---------- Dataset records

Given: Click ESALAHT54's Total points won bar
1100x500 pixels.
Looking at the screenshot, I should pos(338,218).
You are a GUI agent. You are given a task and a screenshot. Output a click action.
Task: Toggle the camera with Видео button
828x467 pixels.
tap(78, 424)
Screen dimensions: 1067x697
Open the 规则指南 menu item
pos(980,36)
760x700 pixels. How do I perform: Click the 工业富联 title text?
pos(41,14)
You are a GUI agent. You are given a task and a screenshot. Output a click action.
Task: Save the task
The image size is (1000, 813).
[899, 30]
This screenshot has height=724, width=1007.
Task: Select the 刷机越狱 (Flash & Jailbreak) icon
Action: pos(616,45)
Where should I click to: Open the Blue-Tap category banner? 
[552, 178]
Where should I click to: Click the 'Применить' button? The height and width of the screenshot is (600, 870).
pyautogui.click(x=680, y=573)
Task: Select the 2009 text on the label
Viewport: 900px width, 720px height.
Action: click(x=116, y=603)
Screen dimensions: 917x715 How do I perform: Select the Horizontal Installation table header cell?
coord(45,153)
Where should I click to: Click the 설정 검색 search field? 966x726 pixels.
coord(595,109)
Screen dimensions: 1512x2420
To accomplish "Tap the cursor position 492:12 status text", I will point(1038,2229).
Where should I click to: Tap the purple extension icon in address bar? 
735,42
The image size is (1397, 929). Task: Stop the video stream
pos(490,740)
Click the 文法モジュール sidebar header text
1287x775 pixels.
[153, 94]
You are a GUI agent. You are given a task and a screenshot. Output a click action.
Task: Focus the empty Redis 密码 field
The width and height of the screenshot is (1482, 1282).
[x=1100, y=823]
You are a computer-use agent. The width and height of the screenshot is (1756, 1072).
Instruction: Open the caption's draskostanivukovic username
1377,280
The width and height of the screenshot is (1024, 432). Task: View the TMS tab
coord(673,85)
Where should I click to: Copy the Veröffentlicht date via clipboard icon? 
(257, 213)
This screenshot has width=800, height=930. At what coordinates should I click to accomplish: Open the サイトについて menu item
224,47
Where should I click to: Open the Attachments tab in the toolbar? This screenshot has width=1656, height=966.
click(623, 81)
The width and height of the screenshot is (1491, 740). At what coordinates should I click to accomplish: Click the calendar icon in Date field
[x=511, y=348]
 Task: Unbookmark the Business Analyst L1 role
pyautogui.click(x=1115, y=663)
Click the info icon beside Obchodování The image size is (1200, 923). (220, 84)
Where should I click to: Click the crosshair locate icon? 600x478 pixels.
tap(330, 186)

--------------------

With the line containing "The width and height of the screenshot is (1491, 740)." as the first and the last line of the records as the final one, print exactly the lines in that span.

Final answer>
The width and height of the screenshot is (1491, 740). At what coordinates should I click to accomplish: Click the calendar icon in Date field
[x=511, y=348]
 Task: Unbookmark the Business Analyst L1 role
pyautogui.click(x=1115, y=663)
Click the info icon beside Obchodování The image size is (1200, 923). (220, 84)
Where should I click to: Click the crosshair locate icon? 600x478 pixels.
tap(330, 186)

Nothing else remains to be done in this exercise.